TEXT EXTRACT start
Frankie Shirt Sew Along Part Two: Cutting and Marking

​Welcome to the Frankie Sew Along! Today we are going to cover all the prep work you need to do before you can start sewing. Cutting, marking, gathering your notions, and perfecting your finishing techniques. Taking a little time up front to start your project the right way will pay off in the end. Let's get sewing!

In our last post, we talked about finding our correct size and making any needed pattern adjustments, see that post here if you missed it. When making your first Frankie Shirt, we recommend using a woven fabric like a medium-weight cotton, linen or silk. Assuming by this point you have chosen your fabric, now is the time to pre-treat. Choose the cleaning method for your finished garment. Test that method on a 4ʺ square of fabric before you start. This way you can check for shrinkage or any damage. Once you have decided on a cleaning method, go ahead and apply that to the rest of your fabric. While you are washing your fabric, why not head over and join our Sew Along Facebook Group? Here you can easily ask questions, post pictures of your project and see what everyone is working on!

Now let's establish the straight of grain.  As Linda says, this is one of the most important but often the most skipped step of the garment sewing process. It is vital that the pattern is cut on the straight grain of the fabric because this will keep your project from stretching out of shape or not hanging correctly. To find the straight of grain, snip into the fabric along one selvage edge and either tear across the crossgrain (or the weft of the fabric) or pull a thread across the width and cut along the loosened thread line. This will give you a straight edge where the warp and weft grains are at a 90 degree angle.
TEXT EXTRACT end
■ INSTRUCTIONS:
A – List the prep tasks that the welcome paragraph of the Frankie Shirt sew-along text says will be covered before sewing begins.
B – Quote the Frankie Shirt sew-along text from "Frankie Shirt Sew" up to and including "Let's get sewing!".
The material that follows comes from a separate source.
DATA BLOCK start
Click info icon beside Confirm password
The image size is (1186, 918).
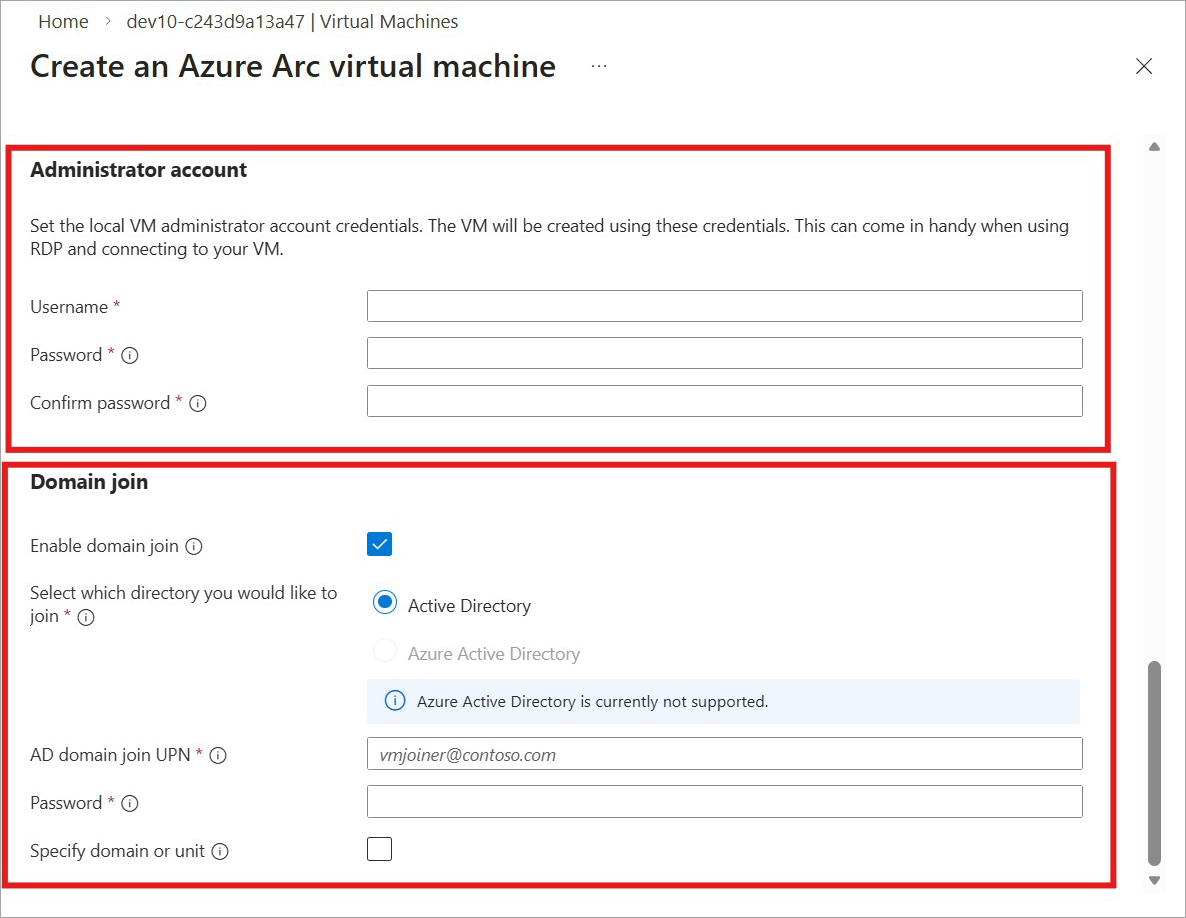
DATA BLOCK end
■ ANSWERS:
A –
- Cutting
- Marking
- Gathering your notions
- Perfecting your finishing techniques

B –
Frankie Shirt Sew Along Part Two: Cutting and Marking

​Welcome to the Frankie Sew Along! Today we are going to cover all the prep work you need to do before you can start sewing. Cutting, marking, gathering your notions, and perfecting your finishing techniques. Taking a little time up front to start your project the right way will pay off in the end. Let's get sewing!